From Volume 37, Issue 2 of EIR Online, Published Jan. 15, 2010

Global Economic News

Japan Airlines To Undergo Bankruptcy; Pensions at Risk

Jan. 8 (EIRNS)—While there has been no formal government announcement, Japan's NHK reports that "The government has determined that struggling Japan Airlines should undergo court-led bankruptcy procedures to drastically rebuild the business, as confirmed by members of the Cabinet, including Finance Minister Naoto Kan and Transport Minister Seiji Maehara. NHK reported that "They agreed that the airline should file for court protection from creditors under the Corporate Rehabilitation Law."

Japan's national flag carrier, already been bailed out four times, has continued to lose money, and has debts of about $16 billion. As many as 10,000 workers are to be discharged, with all, or almost all, international routes being dropped, to be serviced either by Japan's All Nippon Airways, or U.S. carriers Delta or American (both are bidding for part of JAL's corpse). Unprofitable domestic service will also be curtailed, and many other economies.

To an extent, the bankruptcy discussion has been a game of "chicken" between, on one side, the carrier, the government, and the creditors, versus the airline employees and retirees. The linchpin to a successful restructuring of JAL (from a banker's perspective) was a 30% cut in current retirees' pensions.

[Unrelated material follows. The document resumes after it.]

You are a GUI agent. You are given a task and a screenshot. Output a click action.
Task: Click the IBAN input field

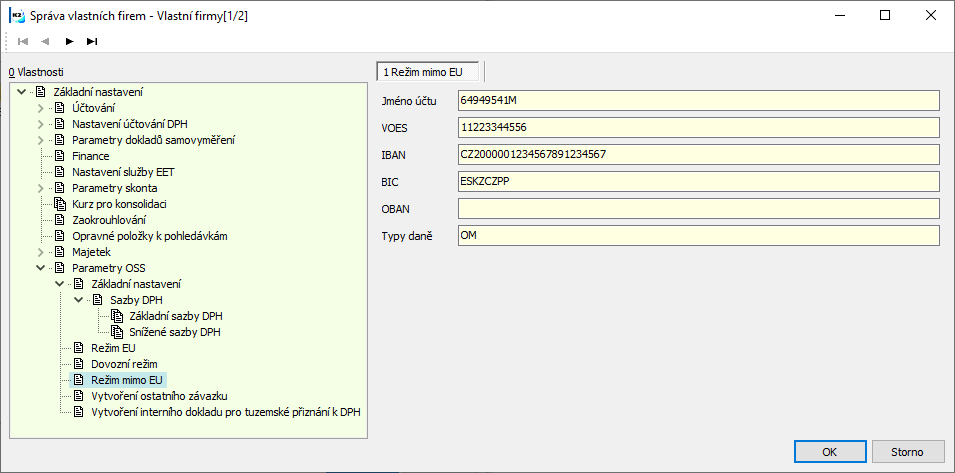click(699, 154)
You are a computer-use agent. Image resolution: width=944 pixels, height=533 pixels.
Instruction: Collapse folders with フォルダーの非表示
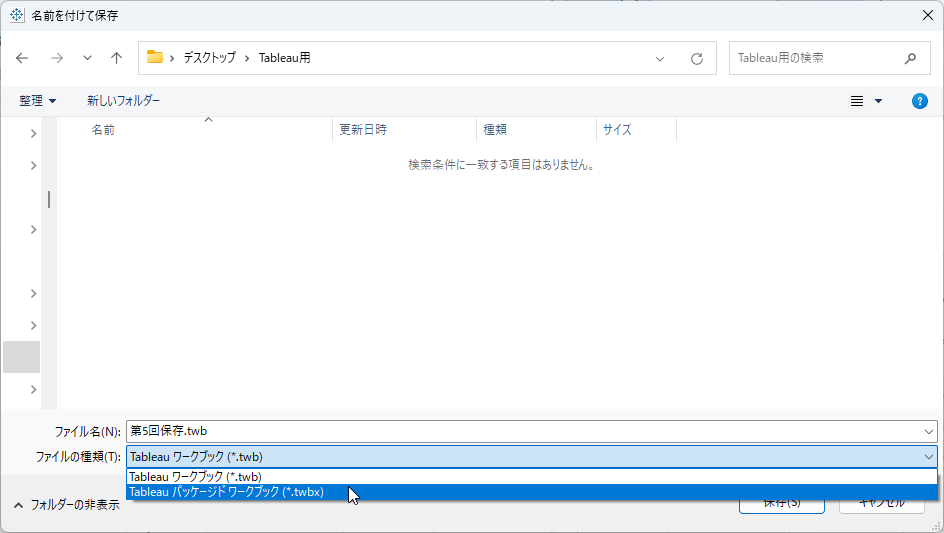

So far, only 3,000 of 9,000 pensioners have agreed to a voluntary cut. The government, while it has mooted non-voluntary shedding of pension obligations, does not have the power to push such a "reform" through without destroying itself. JAL pension obligations have turned out to have been unfunded, based on optimistic assumptions about future profitability and stock markets.

China Denounces Speculative Capital Inflows

Jan. 6 (EIRNS)—Zhang Xiaoqiang, deputy director of the powerful National Development and Reform Commission of China (NDRC), denounced the "enormous" amount of speculative capital flowing into China today. Central bank statistics published in December showed a growth of incoming capital by $37.2 billion in November, of which $16 billion could be purely speculative. According to Zhang, a growing number of speculators are betting on the yuan's being revalued in 2010.